→ **Texto apresentado**:
-*-

O Curso de Missiologia está a decorrer nas instalações dos Missionários da Consolata, em Fátima, até ao próximo sábado, dia 26 de agosto, com o propósito de qualificar o missionário e a missão. A formação conta com a participação de dezenas de pessoas, com percursos de vida muito distintos. Entre os formandos está Miguel Duque, de 26 anos. O jovem é natural de Abrantes, frequentou o Instituto dos Pupilos do Exército, em Lisboa, entre o oitavo e o 12.º ano, tirou uma licenciatura em Psicologia, no Reino Unido, e atualmente é aluno de um mestrado em Inovação Social na Universidade de Cambridge, em Inglaterra.

À boleia de uma comunidade cigana

À margem do seu percurso formativo, Miguel tem procurado viver experiências distintas. Não pelo dinheiro mas motivado por toda a envolvência, o jovem enveredou por uma experiência de trabalho temporário na vizinha Espanha. Aí contactou com uma realidade que mantém bem presente na memória. “A partir de Abrantes, apanhei boleia, e fui de carrinha, com uma comunidade de ciganos, para Logronho, no norte de Espanha, onde estive cinco semanas. Eles iam para a vindima, e eu juntei-me a eles”, começa por contar. “Havia imensa gente do norte de África a trabalhar lá. Havia escravização real. Os documentos eram apreendidos e as pessoas ficavam a viver em más condições. Eu fiquei num armazém onde as camas eram feitas com canas coladas com silicone, com tábuas de madeira que faziam de estrado, e depois tinham um colchão de espuma”, recorda.

-*-

→ **Dados de entrada**:

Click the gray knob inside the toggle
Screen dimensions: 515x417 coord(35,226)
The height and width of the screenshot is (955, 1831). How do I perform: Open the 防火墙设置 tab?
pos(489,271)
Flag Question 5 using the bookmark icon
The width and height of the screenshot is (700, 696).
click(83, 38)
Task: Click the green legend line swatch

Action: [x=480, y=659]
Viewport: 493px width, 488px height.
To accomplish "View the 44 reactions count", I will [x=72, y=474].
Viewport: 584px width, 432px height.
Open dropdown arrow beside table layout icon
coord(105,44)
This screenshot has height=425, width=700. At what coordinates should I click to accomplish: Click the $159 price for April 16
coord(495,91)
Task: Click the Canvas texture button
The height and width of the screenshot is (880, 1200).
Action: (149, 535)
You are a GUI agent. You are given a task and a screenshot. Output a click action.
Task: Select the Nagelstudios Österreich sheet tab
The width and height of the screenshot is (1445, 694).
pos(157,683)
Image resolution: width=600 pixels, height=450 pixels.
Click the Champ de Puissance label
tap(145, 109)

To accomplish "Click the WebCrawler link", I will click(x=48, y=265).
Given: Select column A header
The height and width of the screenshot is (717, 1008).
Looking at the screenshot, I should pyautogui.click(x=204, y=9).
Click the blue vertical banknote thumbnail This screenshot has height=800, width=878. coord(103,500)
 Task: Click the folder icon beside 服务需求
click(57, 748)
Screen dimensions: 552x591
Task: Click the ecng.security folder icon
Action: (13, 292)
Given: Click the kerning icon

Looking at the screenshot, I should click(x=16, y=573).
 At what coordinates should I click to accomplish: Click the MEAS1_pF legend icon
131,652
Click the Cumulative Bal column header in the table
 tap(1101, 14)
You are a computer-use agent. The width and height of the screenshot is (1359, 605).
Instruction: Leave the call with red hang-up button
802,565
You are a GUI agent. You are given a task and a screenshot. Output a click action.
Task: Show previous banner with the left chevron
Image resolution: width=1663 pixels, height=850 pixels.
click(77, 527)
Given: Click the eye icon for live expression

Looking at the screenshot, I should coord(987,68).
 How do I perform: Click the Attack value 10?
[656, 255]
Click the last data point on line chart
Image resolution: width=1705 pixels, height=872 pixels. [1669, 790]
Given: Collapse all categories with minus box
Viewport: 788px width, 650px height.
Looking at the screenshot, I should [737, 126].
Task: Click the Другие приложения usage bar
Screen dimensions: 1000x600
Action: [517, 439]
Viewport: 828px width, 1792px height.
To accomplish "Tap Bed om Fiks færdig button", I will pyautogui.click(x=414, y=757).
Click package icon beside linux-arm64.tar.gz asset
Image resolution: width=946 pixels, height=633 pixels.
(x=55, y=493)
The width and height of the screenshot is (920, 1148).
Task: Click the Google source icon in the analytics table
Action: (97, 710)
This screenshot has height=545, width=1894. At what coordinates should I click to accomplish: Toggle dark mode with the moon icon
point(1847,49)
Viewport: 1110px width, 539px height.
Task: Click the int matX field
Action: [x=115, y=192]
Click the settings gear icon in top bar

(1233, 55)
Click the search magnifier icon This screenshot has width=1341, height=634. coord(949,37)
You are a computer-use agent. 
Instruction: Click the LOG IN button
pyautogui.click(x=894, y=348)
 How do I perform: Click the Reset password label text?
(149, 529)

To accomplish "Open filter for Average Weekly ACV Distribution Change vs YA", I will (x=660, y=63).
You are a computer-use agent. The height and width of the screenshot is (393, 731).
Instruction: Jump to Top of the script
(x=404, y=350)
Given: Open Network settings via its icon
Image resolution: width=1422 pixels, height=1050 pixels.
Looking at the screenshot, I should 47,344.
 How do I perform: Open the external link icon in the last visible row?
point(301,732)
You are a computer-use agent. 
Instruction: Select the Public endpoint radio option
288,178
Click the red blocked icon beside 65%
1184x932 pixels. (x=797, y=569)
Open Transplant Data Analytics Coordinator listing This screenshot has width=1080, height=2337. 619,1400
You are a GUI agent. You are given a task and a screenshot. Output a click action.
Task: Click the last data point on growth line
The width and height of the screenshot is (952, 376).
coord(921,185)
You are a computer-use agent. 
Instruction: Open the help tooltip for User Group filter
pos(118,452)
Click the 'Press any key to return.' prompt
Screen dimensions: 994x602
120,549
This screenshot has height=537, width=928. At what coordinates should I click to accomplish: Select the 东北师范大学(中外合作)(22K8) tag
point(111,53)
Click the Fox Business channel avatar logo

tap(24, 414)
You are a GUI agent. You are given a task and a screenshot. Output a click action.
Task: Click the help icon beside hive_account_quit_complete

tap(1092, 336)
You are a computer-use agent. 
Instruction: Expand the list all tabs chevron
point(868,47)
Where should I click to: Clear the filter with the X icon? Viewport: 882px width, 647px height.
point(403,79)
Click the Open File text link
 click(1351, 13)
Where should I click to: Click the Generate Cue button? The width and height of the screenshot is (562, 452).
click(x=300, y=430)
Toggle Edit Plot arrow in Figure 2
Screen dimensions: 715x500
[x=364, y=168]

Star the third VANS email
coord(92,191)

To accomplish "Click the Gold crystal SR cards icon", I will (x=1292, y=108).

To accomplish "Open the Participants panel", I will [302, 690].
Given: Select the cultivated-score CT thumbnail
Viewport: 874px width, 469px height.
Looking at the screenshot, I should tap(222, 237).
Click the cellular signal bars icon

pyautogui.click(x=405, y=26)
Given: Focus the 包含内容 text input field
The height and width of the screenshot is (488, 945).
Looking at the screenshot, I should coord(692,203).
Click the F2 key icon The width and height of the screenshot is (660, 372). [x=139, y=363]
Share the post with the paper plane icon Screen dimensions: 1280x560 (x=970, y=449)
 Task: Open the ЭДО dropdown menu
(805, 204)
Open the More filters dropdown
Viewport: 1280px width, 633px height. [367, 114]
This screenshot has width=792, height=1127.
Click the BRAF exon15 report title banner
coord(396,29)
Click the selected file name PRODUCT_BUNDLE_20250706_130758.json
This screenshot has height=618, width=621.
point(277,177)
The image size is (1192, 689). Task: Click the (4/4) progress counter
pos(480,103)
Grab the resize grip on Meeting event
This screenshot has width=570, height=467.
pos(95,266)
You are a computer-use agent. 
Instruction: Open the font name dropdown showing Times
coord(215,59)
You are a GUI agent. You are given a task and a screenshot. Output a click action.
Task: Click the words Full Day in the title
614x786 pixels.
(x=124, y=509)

-*-

→ **Explorar o material**:
• A. Segundo o texto sobre o Curso de Missiologia, quantas semanas passou Miguel Duque em Logronho?
• B. Prossiga o texto sobre o Curso de Missiologia a partir do ponto em que termina.

→ **Respostas**:
• A. Cinco semanas.

• B.
“Vi ainda imensa gente do norte de África, e até da África Subsaariana. Gente de diversos países que vivem em Marrocos, e que depois, em ocasiões sazonais, vão para Espanha, uns de forma ilegal, outros por meios legais, mas que depois, devido à sua condição, são explorados. Ficam ali presos. É uma realidade de quase escravatura. Naquela altura da vindima era frio, e naquela localidade espanhola havia uma praça central, completamente cheia de cartões e dejetos, com pessoas ali a viver. Era ali o local de dormida daquelas pessoas”, lamenta o jovem.

Rumo ao Uganda

No final de 2017 Miguel contactou também com uma realidade bastante distinta, em Kampala, no Uganda, onde viveu “em casa de pessoas locais”. Partiu com o propósito de dar o melhor de si, mas a viagem apresentou imprevistos. “Fui para ficar três meses, mas fui roubado, e fiquei 12 dias”, refere. Fazer voluntariado após este episódio revelou-se um desafio. Após o roubo, procurou fazer o melhor que conseguia em prol da comunidade que encontrou. Foi “uma experiência intensa”, salienta.

“A missão de voluntariado no Uganda centrava-se na crise de milhares de crianças deslocadas e sem-abrigo da capital Kampala, famosamente associada a consumos, doenças e HIV/sida, crime, violência extrema e abusos, incluindo tráfico humano. Após o infortúnio da fraude que recaiu sobre mim e outros dois voluntários, fui o primeiro a conseguir sair da organização, tendo esperado os dois dias seguintes no aeroporto pelo próximo voo. Foi durante estes mesmos dois dias, que os outros voluntários contraíram o vírus da malária”, recorda.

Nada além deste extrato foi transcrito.